The government said Tuesday it would launch an investigation after a patient died of a cardiac arrest in an ambulance after struggling to find a hospital.
Emergency services contacted seven different hospitals but "were told there were no trainee doctors", the daily JoongAng Ilbo reported.
"The government is conducting an on-site probe with related agencies into the death," Health Minister Cho Kyoo-hong said.
The mass work stoppage has also resulted in cancellations and postponements of surgeries for cancer patients and C-sections for pregnant women, with the government raising its public health alert to the highest level over the fallout.
Nurses will now be allowed to perform some medical procedures previously reserved for doctors, and offered immunity from any potential lawsuits linked to their new scope of work, Second Vice Health Minister Park Min-soo said.
"This pilot programme will legally protect the nurses who are filling the medical vacuum created by trainee doctors' walkouts at hospitals," Park said.
The government said it needed to protect nurses as there were currently some "grey area" as to what medical treatments could be performed by which staff, at a time when nurses were "shouldering the workload" due to the strike.
The administrations of each hospital can work with nurses to decide which tasks they can perform.
The government has set a Thursday ultimatum for doctors to return to work, saying that legal action -- including prosecution and the suspension of medical licences -- will be taken against those who refuse.

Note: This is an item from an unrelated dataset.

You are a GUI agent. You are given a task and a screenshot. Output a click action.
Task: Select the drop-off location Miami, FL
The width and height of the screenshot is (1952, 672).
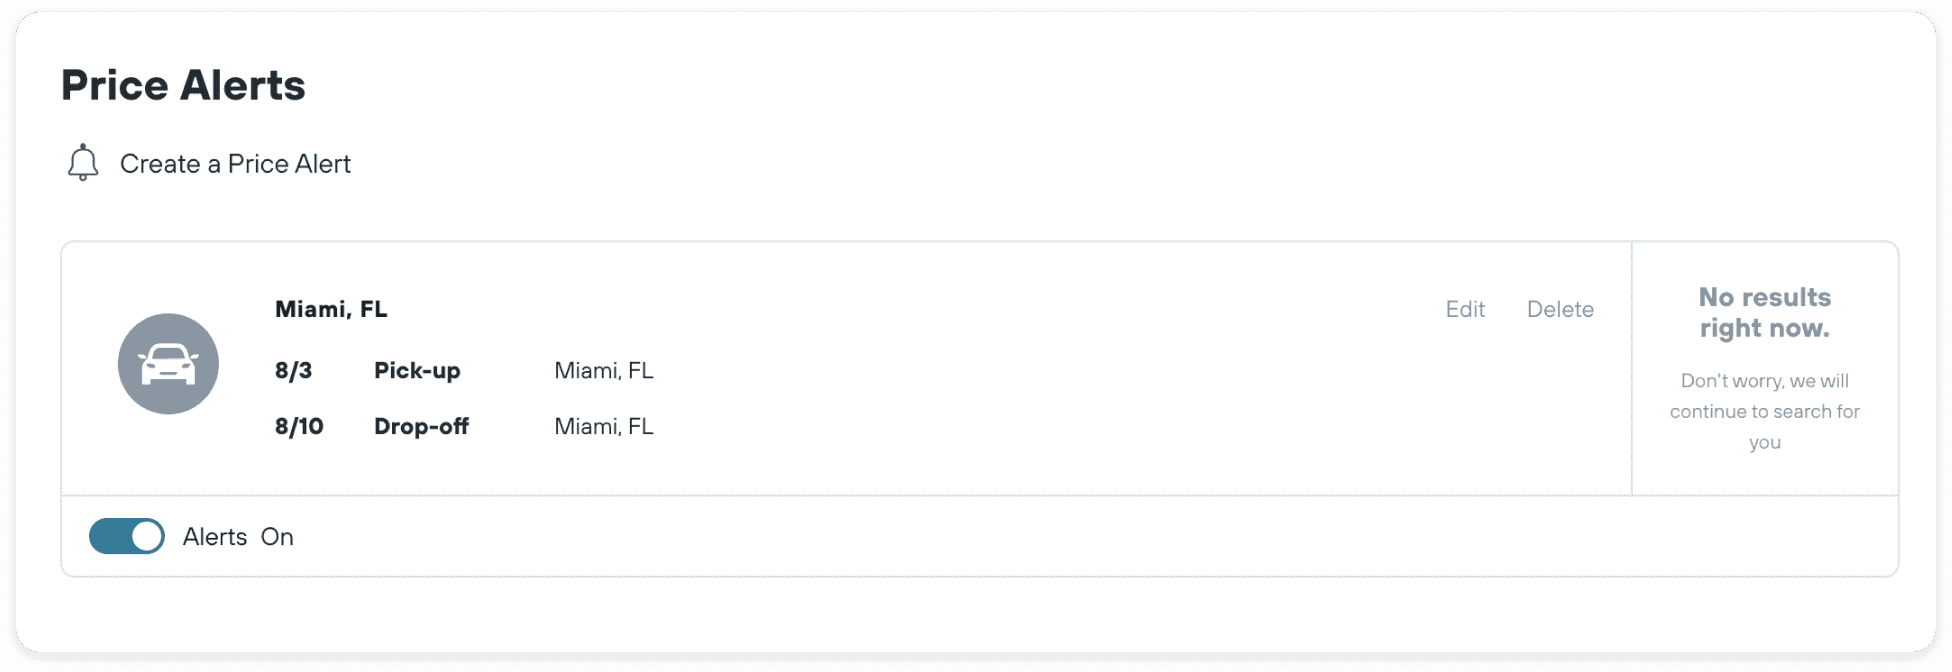tap(604, 427)
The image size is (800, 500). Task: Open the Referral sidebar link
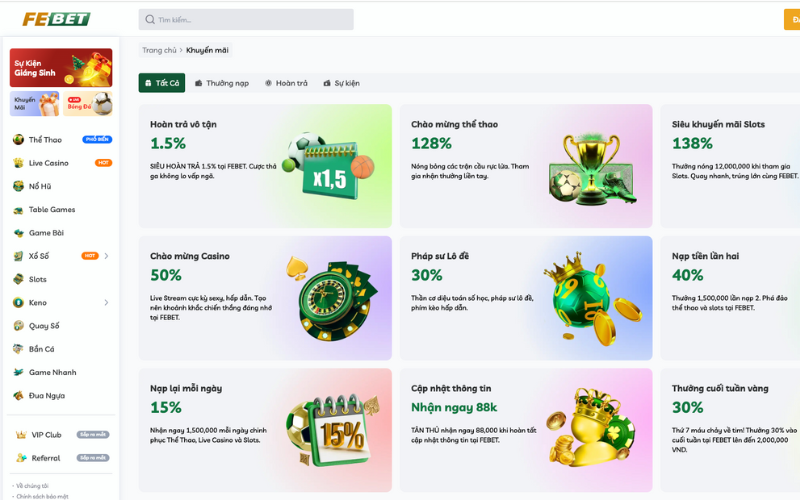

"We urge the trainee doctors to return to medical fields as soon as possible," Park said.
- 'Severe damage' -
Kim Sung-ju, the head of Korean Cancer Patients Rights Council, told AFP that delays in chemotherapy and surgeries were happening in all university hospitals near the Seoul metropolitan area.
"We will thoroughly investigate all potential legal grounds and hold those responsible accountable if those with severe illnesses suffer severe damage," Kim said.
Doctors are restricted from strikes by South Korean law, but the medics have said they have no option but to stop working to show their fierce opposition to the government's plan.
Seoul says it has one of the lowest doctor-to-population ratios among developed countries, and the government is pushing hard to admit 2,000 more students to medical schools annually, starting next year.
Junior doctors say the reforms are the final straw in a profession where they already struggle with tough working conditions. They also argue that the over-reliance on trainees in the current healthcare system is not reasonable or fair.
But President Yoon Suk Yeol said Tuesday that "medical reform cannot be subject to negotiation or compromise".
"No reasons can justify acts that hold lives and health of the people hostage," he said at a meeting.
Polls suggest up to 75 percent of the South Korean public supports the increase in medical school admissions.